---------- DATASET ENTRIES ----------
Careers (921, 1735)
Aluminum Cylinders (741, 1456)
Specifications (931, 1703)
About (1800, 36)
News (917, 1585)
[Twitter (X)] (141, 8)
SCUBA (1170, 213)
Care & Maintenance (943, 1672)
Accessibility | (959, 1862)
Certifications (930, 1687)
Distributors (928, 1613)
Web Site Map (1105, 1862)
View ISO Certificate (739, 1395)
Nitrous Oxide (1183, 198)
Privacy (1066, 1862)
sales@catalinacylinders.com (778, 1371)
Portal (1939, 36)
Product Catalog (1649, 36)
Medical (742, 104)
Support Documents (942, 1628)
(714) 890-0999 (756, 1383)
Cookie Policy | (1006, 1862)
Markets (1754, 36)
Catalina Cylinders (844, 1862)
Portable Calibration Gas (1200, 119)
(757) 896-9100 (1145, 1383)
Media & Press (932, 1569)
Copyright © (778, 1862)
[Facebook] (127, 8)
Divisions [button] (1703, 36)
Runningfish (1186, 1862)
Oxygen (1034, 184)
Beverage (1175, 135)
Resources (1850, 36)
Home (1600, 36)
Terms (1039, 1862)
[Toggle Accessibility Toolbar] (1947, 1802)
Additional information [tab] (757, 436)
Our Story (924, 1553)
----------
WORK ORDER -
Determine how many lines in the listing above contain the word "Accessibility". Provide that figure only.

OUTPUT FOR THIS TASK -
2